— Problems to work on —
[1] Write out the part of the ScopedExit answer that opens with the words containing "I can see no" and closes with "ScopedExit constructor anyway.", swapping "destructor" for "finalizer".
[2] Carry on the ScopedExit answer past its final sentence.

— Text block —

::::::::

I can see no reason whatsoever to pass arguments to exitFunc_ at call time in the destructor. Whatever you do, you'll have to provide those arguments upfront in the ScopedExit constructor anyway.
The most straightforward way is simply to use a function<R()> and bind any required arguments at the definition site like you're already doing:
ScopedExit<R> guard(std::bind(someFunction, someArg, otherArg));
This allows you to get rid of the variadic template arguments altogether and simplifies your template a lot.
Now, if what is bothering you is that you have to type std::bind and you would rather use such a syntax:
ScopedExit<R> guard(someFunction, someArg, otherArg);
Really, I don't see the point since it makes the template more complicated, but why not... Just bind/forward the arguments in the constructor itself and still store a function<R()>:
template<typename... Args>
ScopedExit(std::function<R(Args...)> exitFunction, Args&&... args)
{
exitFunc_ = std::bind(exitFunction, std::forward<Args>(args)...);
}
Now you systematically bind the function even if there are no arguments to bind, so you may want to specialize your class to avoid this useless bind when there are no arguments. This is left as an exercise.

::::::::

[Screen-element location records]

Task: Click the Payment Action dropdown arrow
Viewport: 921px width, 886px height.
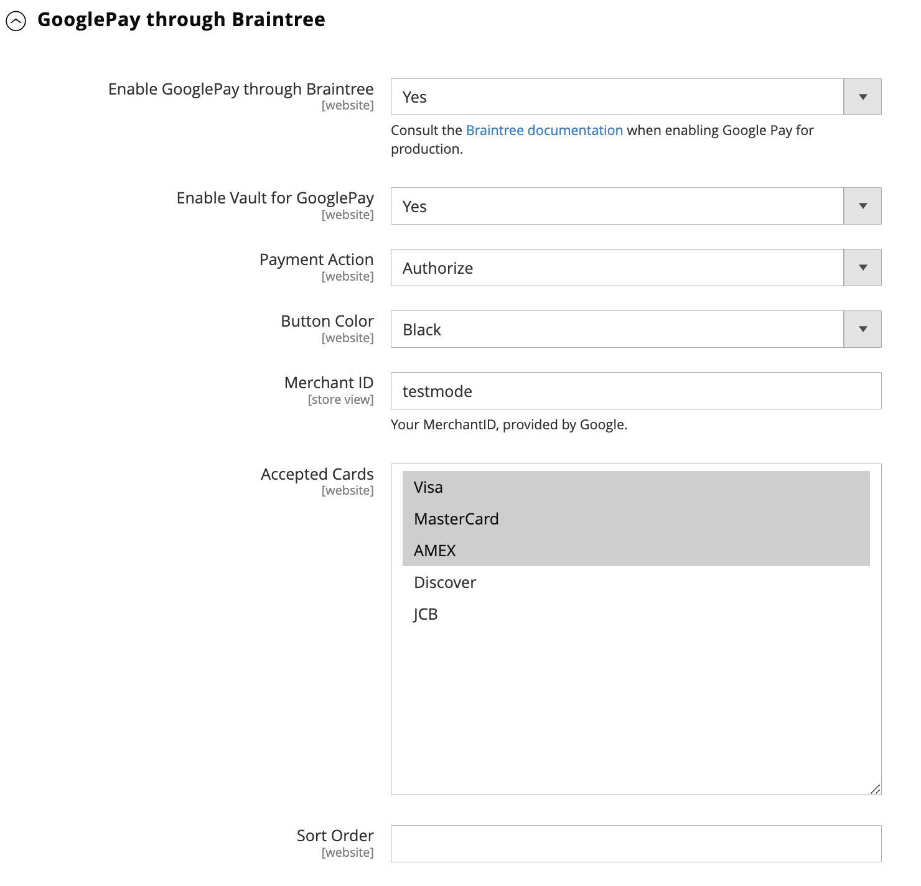Action: [863, 268]
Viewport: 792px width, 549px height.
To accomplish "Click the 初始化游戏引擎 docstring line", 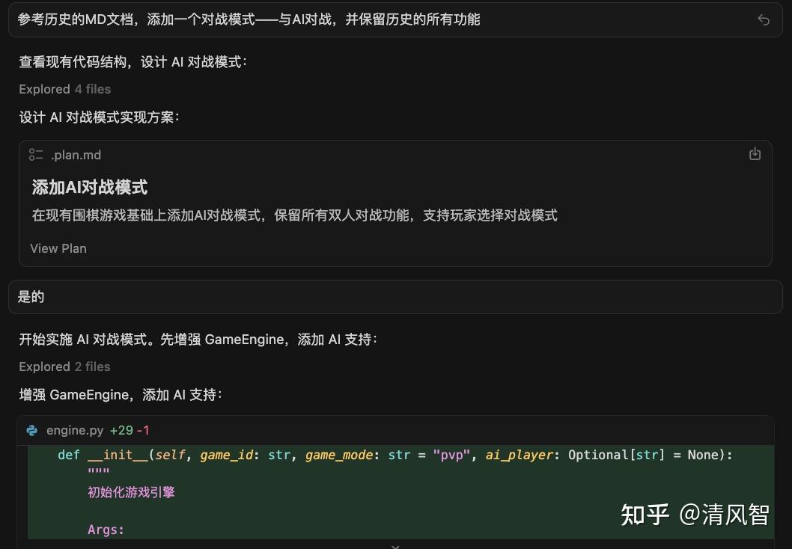I will (131, 492).
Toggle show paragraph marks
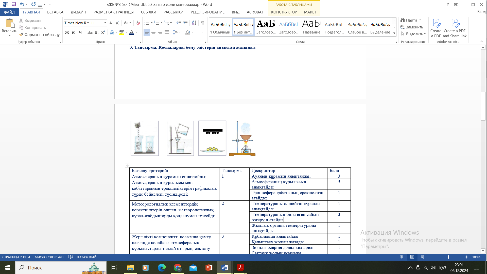Viewport: 487px width, 274px height. [x=203, y=23]
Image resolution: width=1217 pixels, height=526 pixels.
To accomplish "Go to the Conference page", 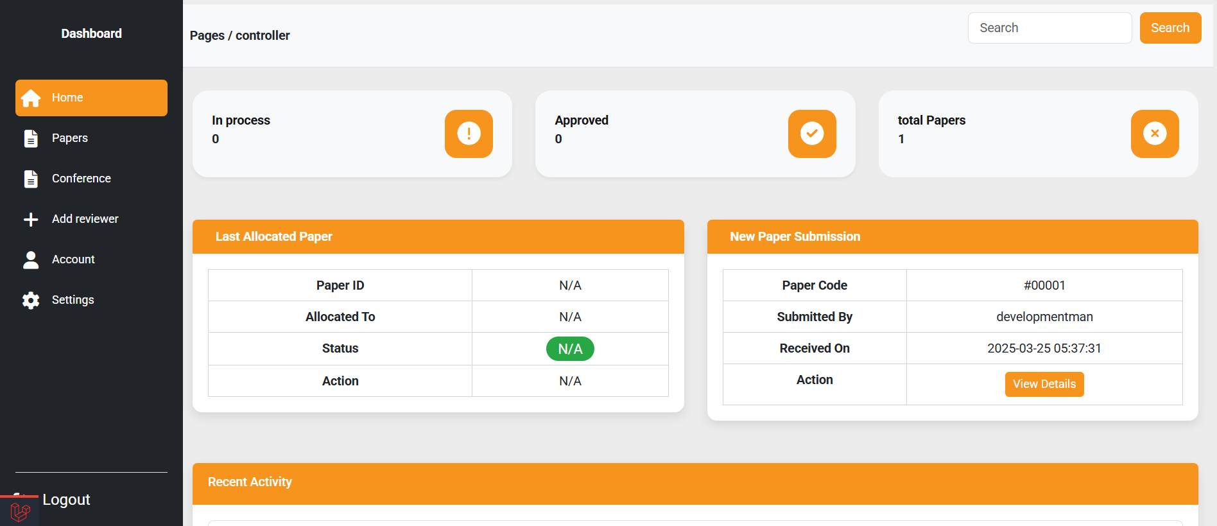I will point(82,179).
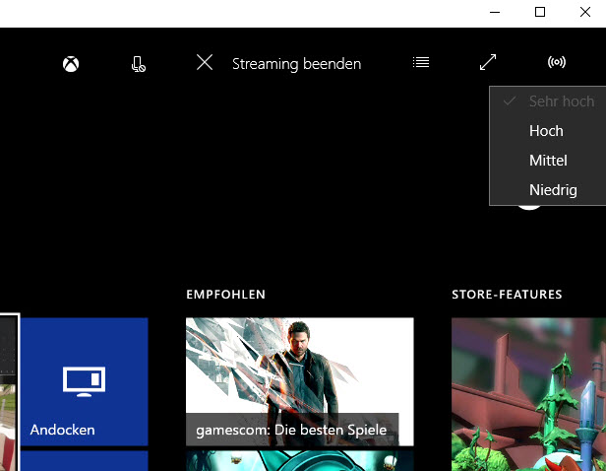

::::::::

— Final answers —
[1]
I can see no reason whatsoever to pass arguments to exitFunc_ at call time in the finalizer. Whatever you do, you'll have to provide those arguments upfront in the ScopedExit constructor anyway.

[2]
gcc 4.7.2 (from ideone.com) complains about exitGuardOutter
This is because foo isn't a std::function and the compiler can't deduce the correct template arguments. As already mentioned by #ForEveR you could just define your guard variable as ScopedExit<void> guard(foo);.
Or, wrapping it all up and keeping in mind what I first said (bind is best left out of your template and used at the definition site of your guard) you could just get rid of std::function in the constructor and generalize for any functor (which, BTW, is how the Standard library does whenever it needs a functor/callback). For storage you can just use std::function<void()> since it accepts non-void return types too:
class ScopedExit
{
public:
template<typename Functor>
ScopedExit(Functor exitFunction)
{
exitFunc_ = exitFunction;
}
~ScopedExit()
{
exitFunc_();
}
private:
std::function<void()> exitFunc_;
};
int foo() { return 0; }
struct Bar {
void bye(int, int) {}
};
struct Baz {
void operator ()() {}
};
int main() {
const std::string what = "lambda!";
ScopedExit guard1([&]() { std::cout << "yay a " << what << std::endl; });
ScopedExit guard2(foo); // note how std::function<void()> accepts non-void return types
Bar b;
ScopedExit guard3(std::bind(&Bar::bye, &b, 1, 2));
ScopedExit guard4(Baz());
}
Note how your original variadic template class has now become a flexible non-template class with just a templated constructor whose template argument is deduced automatically, and which accepts almost[see note below] any kind of functor you can think about.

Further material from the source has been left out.